Zwischen den Orangenschalen und den Resten des Mittagessens sahen seine Äste wie die Arme eines Menschen aus, der sich noch einmal nach etwas ausstreckt, und er empfand einen Schmerz ... als ob er selbst ... aber – so war das nun mal. Und es ist, wie es ist: Er hat noch nie einen grünen Daumen gehabt, wird nie einen haben. Mit Schnittblumen kommt er ganz gut zurecht. Doch auch die lassen schon nach kürzester Zeit ihre Köpfe hängen, was vielleicht daran liegt, dass er die Stängel nicht schräg genug schneidet, vielleicht aber auch daran, dass er das Wasser nicht fein genug temperiert oder es zu kalkhaltig ist. Laut Wasserwerk, welches er postalisch um Auskunft gebeten hat, liegt der Kalkgehalt im Bereich der mittleren bis oberen Härte, was ihn ein wenig tröstet. Denn es ist doch so – grüner Daumen hin oder her. Dass einem alles wegstirbt, wie man's auch macht, hinterlässt – auch wenn man sich damit abgefunden hat – kein schönes Gefühl.

Fleischige Blüten

Die Wohnung der Nachbarn. Ein Dschungel. Schon als er sie betritt, schlägt ihm der Geruch von Feuchtigkeit entgegen, und ihm bleibt die Luft weg, damit ist nicht zu rechnen gewesen. Üppiges Grün, welches sich bis zur Decke schlingt, fleischige Blüten, wohin er auch schaut. Kurz glaubt er, es schleicht ein Tier an ihm vorbei. Ein Panther? Er spürt seinen Blick. Funkelnde Augen, die vorübergleiten. Oder ist es eine Schlange? Ein Vogel? Eine seltene Echsenart? Und er bewegt sich wie einer, der auf der Hut ist, sehr langsam und umsichtig, das Knarren des Bodens versetzt ihn in Alarmbereitschaft: Er könnte jederzeit in einen Sumpf geraten, darin versinken, so! die Arme in die Höhe gestreckt, dabei – er atmet durch – handelt es sich um Klebeparkett-, und damit kennt er sich aus, was eine Tatsache ist, die ihn beruhigt.

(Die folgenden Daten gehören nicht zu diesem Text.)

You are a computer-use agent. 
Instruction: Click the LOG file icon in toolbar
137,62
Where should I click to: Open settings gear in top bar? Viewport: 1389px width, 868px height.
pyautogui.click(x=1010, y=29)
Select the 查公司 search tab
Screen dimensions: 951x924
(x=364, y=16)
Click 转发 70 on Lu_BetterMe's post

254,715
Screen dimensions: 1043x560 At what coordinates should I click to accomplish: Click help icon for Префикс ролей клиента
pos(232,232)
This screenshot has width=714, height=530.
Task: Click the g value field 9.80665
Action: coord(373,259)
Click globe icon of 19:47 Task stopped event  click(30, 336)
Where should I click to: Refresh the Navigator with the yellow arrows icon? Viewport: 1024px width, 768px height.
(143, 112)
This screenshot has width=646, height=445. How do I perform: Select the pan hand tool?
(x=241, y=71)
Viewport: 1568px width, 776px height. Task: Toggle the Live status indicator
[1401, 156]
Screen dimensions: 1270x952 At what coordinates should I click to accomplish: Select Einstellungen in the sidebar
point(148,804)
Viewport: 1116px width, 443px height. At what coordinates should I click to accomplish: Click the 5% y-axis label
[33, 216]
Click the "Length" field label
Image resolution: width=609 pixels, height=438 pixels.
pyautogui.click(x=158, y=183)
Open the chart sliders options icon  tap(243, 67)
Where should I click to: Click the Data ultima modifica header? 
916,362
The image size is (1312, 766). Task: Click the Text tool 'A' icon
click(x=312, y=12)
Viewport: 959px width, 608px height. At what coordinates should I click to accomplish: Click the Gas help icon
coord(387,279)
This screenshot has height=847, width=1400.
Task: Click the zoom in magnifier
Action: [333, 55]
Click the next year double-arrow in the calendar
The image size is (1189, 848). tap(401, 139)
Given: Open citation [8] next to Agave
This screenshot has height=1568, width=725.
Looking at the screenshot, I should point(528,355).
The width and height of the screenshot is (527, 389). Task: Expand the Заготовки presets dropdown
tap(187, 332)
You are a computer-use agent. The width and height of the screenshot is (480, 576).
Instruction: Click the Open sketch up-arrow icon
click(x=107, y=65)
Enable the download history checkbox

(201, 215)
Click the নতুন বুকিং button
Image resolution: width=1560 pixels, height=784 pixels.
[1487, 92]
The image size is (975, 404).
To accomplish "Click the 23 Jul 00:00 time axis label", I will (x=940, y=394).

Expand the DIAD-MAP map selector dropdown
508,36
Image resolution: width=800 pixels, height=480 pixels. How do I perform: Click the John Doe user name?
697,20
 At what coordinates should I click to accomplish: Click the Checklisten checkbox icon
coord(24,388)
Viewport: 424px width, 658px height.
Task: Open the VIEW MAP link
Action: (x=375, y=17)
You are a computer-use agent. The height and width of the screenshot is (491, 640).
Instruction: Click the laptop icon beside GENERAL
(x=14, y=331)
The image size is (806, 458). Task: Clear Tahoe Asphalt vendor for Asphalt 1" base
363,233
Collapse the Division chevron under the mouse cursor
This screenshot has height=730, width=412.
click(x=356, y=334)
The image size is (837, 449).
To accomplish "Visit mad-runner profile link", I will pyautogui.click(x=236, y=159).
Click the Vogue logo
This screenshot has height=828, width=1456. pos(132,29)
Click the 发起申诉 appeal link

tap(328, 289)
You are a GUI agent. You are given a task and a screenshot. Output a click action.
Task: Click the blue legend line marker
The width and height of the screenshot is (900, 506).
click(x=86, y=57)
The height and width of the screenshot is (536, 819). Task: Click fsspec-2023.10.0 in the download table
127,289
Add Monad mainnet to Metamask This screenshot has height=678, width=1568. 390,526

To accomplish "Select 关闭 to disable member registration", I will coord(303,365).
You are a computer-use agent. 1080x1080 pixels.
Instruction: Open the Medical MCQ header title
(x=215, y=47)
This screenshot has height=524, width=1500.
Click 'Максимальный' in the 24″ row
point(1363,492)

Dass es Dinge gibt, mit denen er sich auskennt. Dinge, die hart sind und fest. Und daran klammert er sich, während er von einem Topf zum nächsten wandert, die Gießkanne vor sich her haltend, für den Fall, dass ihn der Panther anspringen sollte, er sich vorstellt: wie er ihm eins überziehen würde, wild drauflosschlagen, ohne hinzuschauen, bis er endlich abließe von ihm, sich winselnd ins Dickicht verkröche. Eine Erinnerung: an Angelika. Die einzige Frau, mit der er bislang eine "Beziehung" hatte, aber er weiß nicht so recht, ob es wirklich eine gewesen ist.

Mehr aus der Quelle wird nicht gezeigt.